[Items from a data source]
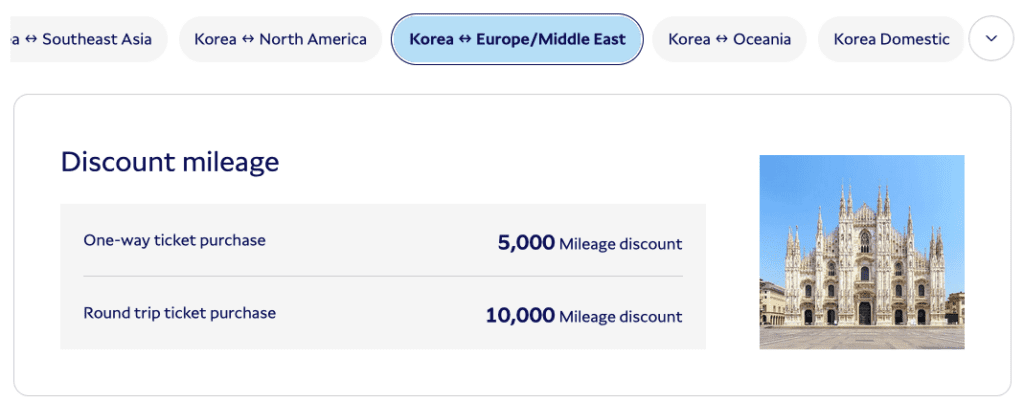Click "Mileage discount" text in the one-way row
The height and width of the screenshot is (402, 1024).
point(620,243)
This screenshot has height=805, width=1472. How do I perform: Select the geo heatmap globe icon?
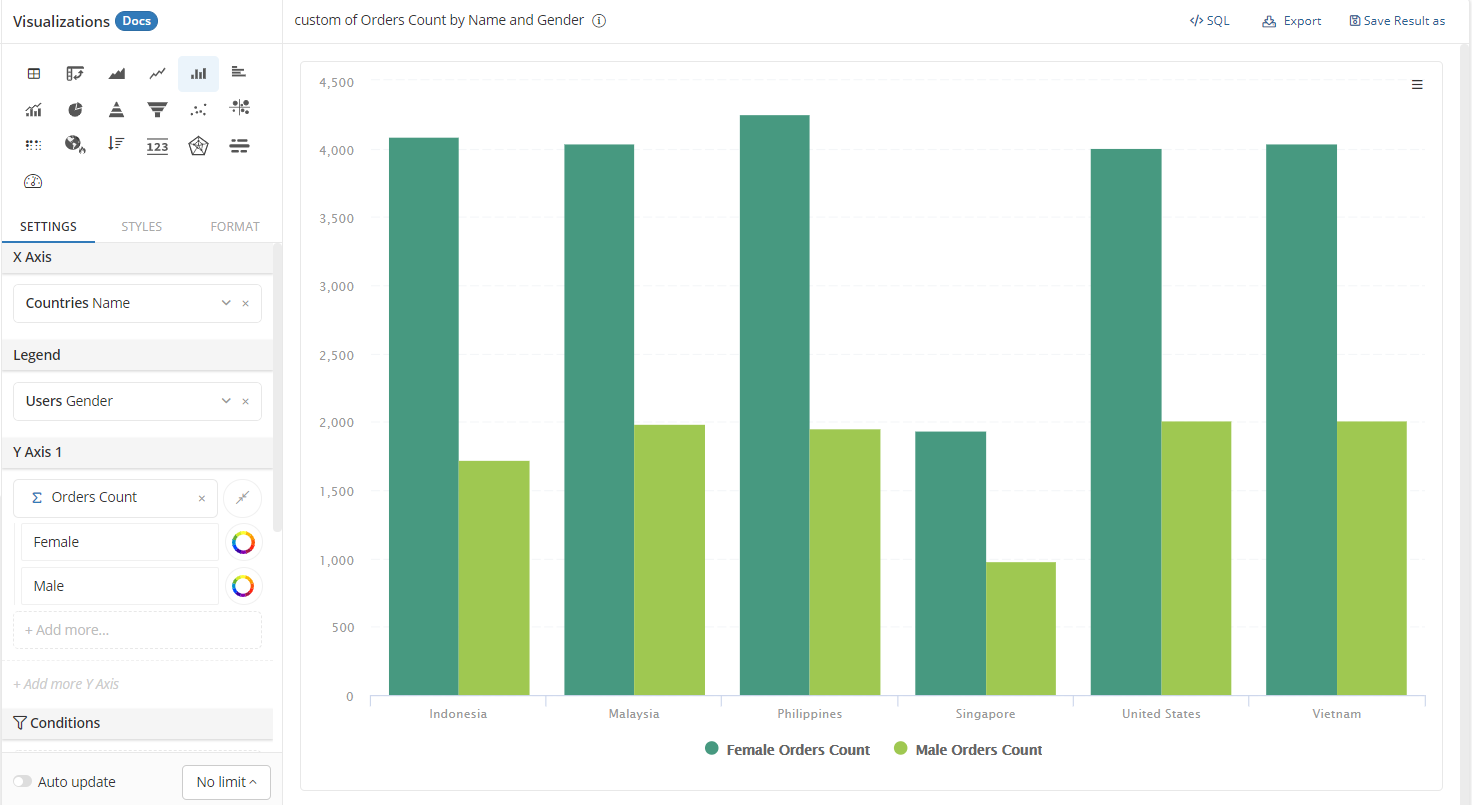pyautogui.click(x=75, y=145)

→ WHAT IS NEEDED
Can you rewrite the listing above with "globe icon" replaced by "globe button" and everything else left as it is? Omit the pictures.

→ FINISHED ANSWER
Click "Mileage discount" text in the one-way row
The height and width of the screenshot is (402, 1024).
point(620,243)
This screenshot has height=805, width=1472. How do I perform: Select the geo heatmap globe button?
pyautogui.click(x=75, y=145)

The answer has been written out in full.